На самом деле, это — очередной миф. Что в СССР, что в Америке лагерный труд никогда не был эффективным и прибыльным. И ГУЛАГ, и трудовые лагеря Рузвельта изрядно дотировались бюджетом. В 1933–1937 годах на общественные работы в США было затрачено 14 миллиардов долларов. Если вспомнить, что участвовали в них 8,5 миллиона человек, каждый «трудармеец», получается, обошелся казне примерно в 1 тысячу 650 долларов. Сумма изрядная! Но оно того стоило. Рузвельт одновременно преображал страну — то есть решал задачу экономическую; и давал людям работу и кров — а это уже проблема социальная.

Но неверно было бы думать, что президент действовал только запретами и накачками. Его политика отличалась изрядной сбалансированностью. В одной руке он держал кнут, зато в другой — пряник.

Скажем, подъем сельского хозяйства. Первым делом Рузвельт решил восстановить прежние, докризисные цены на зерно, хлопок и мясо. За точку отсчета он взял предвоенное лето 1914 года.

Поднять цены можно было только одним способом — снизить производство. Чем меньше продуктов, тем дороже они, понятно, стоят. Вот только как этого добиться?

Рузвельт избрал малопривлекательный внешне путь; посевы начали… уничтожаться. За каждый незасеянный гектар фермеры получали из бюджета компенсацию.
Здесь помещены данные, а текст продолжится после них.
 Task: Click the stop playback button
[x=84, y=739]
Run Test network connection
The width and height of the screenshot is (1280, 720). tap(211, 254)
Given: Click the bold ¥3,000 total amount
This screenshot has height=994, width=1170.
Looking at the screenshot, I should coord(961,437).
Если урожай был, его просто сжигали.

В 1933 году запахали 10 миллионов акров хлопчатника; 25 % всех посевов. Забили 23 миллиона голов рогатого скота и

6,4 миллиона свиней. Часть мяса покупало государство, но большинство закапывалось в землю или поливалось хлоркой, чтобы его нельзя было съесть[58]. За все про все власти заплатили без малого миллиард.

Многие откровенно президента не понимали; как так — в стране миллионы голодных, а фермеры сжигают зерно и закапывают мясо. Вредительство какое-то!
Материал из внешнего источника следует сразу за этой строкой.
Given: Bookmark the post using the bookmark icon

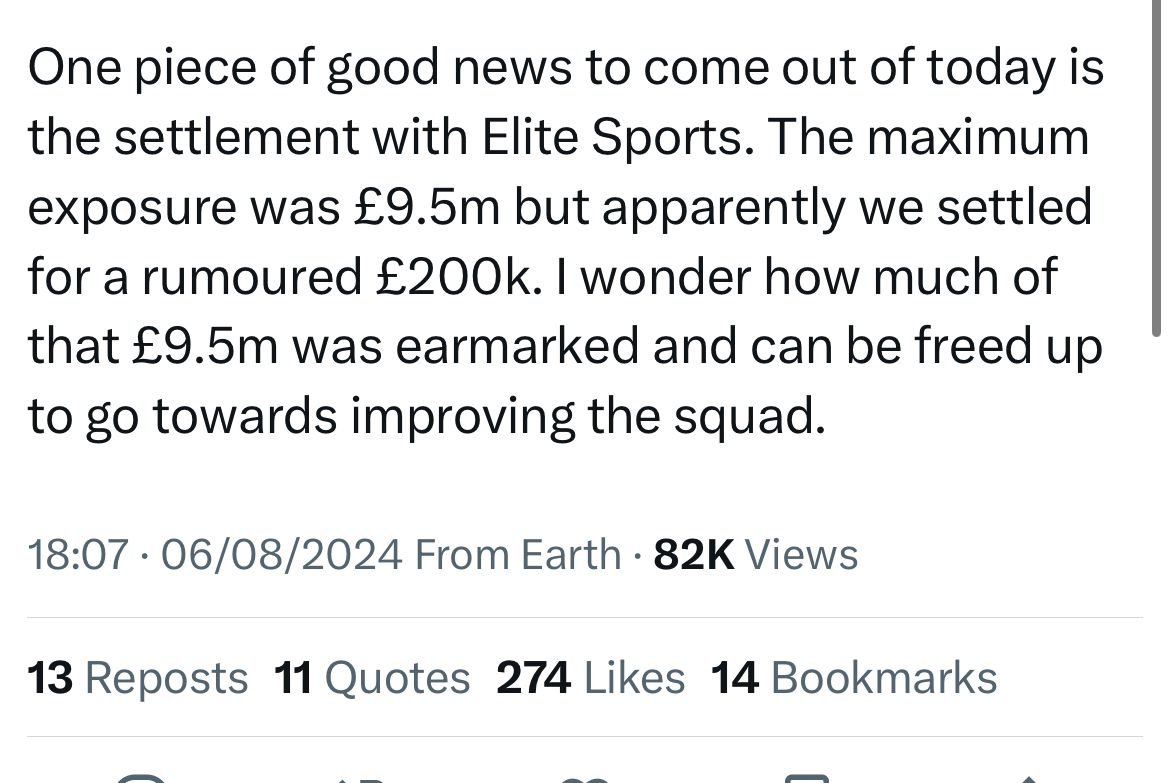Looking at the screenshot, I should tap(806, 777).
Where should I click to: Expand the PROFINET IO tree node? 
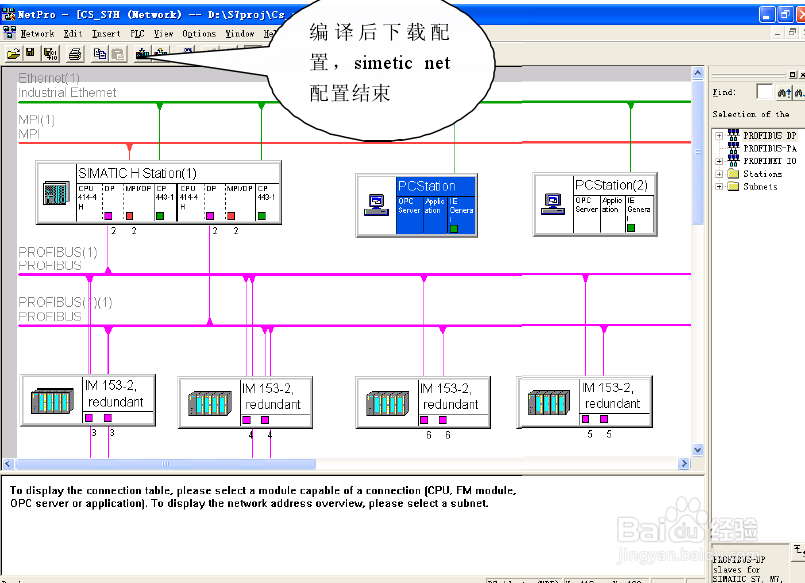[x=719, y=161]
Но Рузвельт не обращал внимания на истерические крики. Он твердо знал, чего хотел. Очень скоро цены выросли. А вслед за этим начался второй этап реформы — массовое переселение мелких фермеров на лучшие земли. (С крупными фермерами и так все было нормально. В результате роста цен они оказались в выигрыше, кроме того, им активно давались кредиты.)
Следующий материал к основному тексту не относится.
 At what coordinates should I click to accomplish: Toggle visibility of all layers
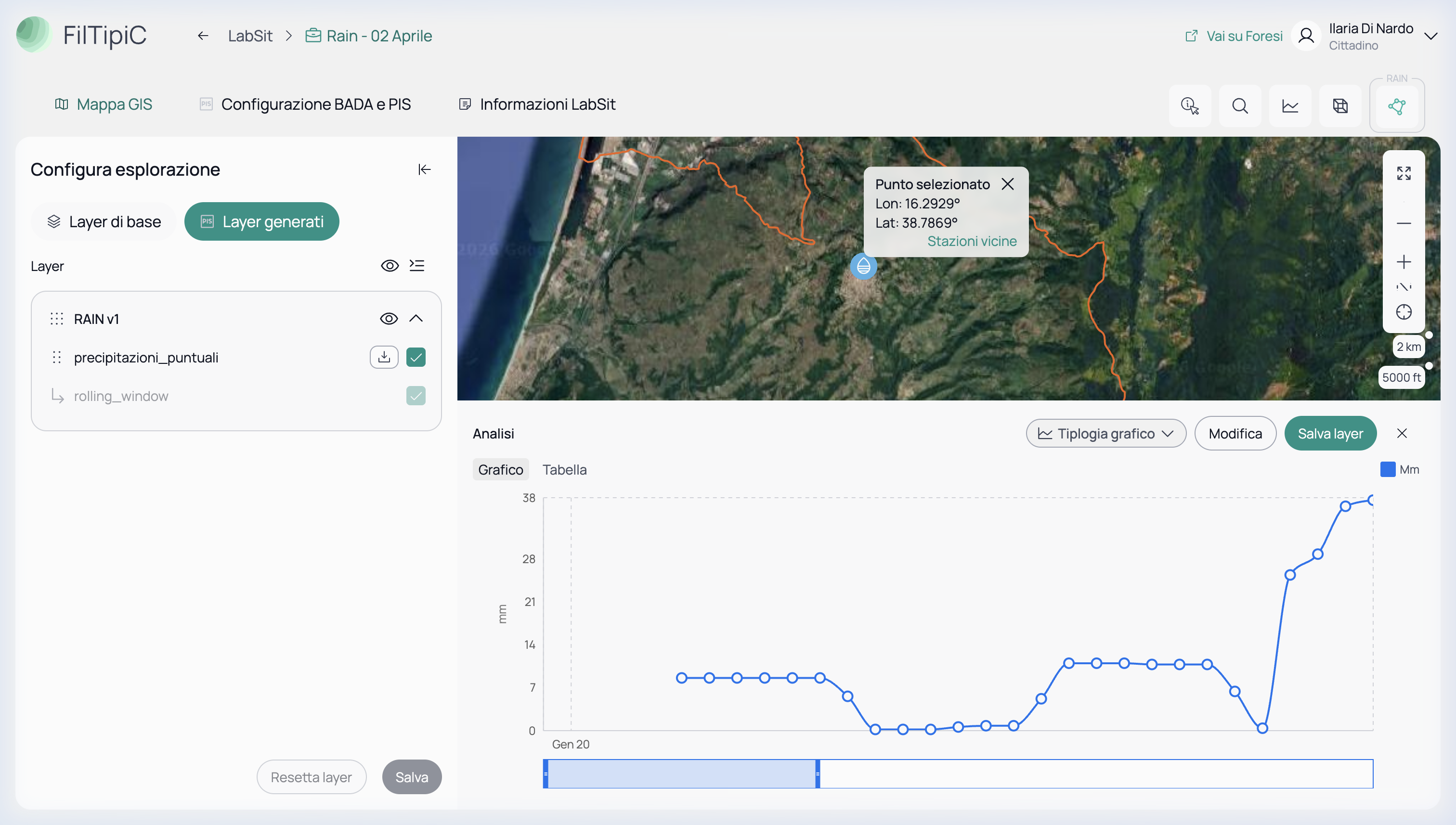390,266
Очередной специально созданный орган — Администрация по переселению — оплачивала и переезд, и покупки ферм, помогала  приобретать оборудование. Одновременно еще одна Администрация — по сельской электрификации (сколько же их было!) — занималась электрификацией ферм; к концу десятилетия число освещенных хозяйств выросло с 10 до 40 процентов.

В 1938 году пришел черед этапу третьему. Теперь государство платило не за сожженную или уничтоженную продукцию, а, напротив, за максимально собранный урожай и увеличенное поголовье. Причем деньги давались вперед.

Эта казавшаяся поначалу дикой и непоследовательной политика дала обильные всходы. Уже к 1939 году доходы фермеров выросли вдвое. Сельское хозяйство было спасено…

То же, кстати, случилось и с промышленностью в целом.

К 1940 году уровень промышленного производства в США вырос по сравнению с «докризисным» на 114 %, а прирост валового национального продукта почти вернулся на исходную позицию (96,6 %).

Владимир Владимирович Рузвельт

Впрочем, все это — и восстановление села, и возрождение промышленности, и спасение экономики — было лишь средством в достижении главной цели: создание справедливого общества.

Когда Рузвельт стал президентом, реальные рычаги управления находились вовсе не в Белом доме, а на Уолл-Стрите. Так же, как и в России образца 1990-х, подлинная власть принадлежала группе олигархов, разбогатевших на войне и многократно приумноживших свои капиталы стараниями Гардинга и Кулиджа.

Причем, если у нас это хоть как-то стыдливо скрывалось (время от времени Ельцин выходил из забытья, рычал перед телекамерами, демонстрировал волю и натиск), то в Америке выглядело все довольно откровенно. Повсеместно процветал культ «королей демократии», их биографии изучались в школах, портреты вывешивались в публичных местах. Пресса, находившаяся под пятой у магнатов, на все лады превозносила их достоинства и таланты.

Олигархи хотели править Америкой по-старому. Президенту же в этой конструкции отводилась малопочтенная роль болвана в польском преферансе; чтобы решали все, значит, они, а Рузвельт лишь озвучивал чужие мысли.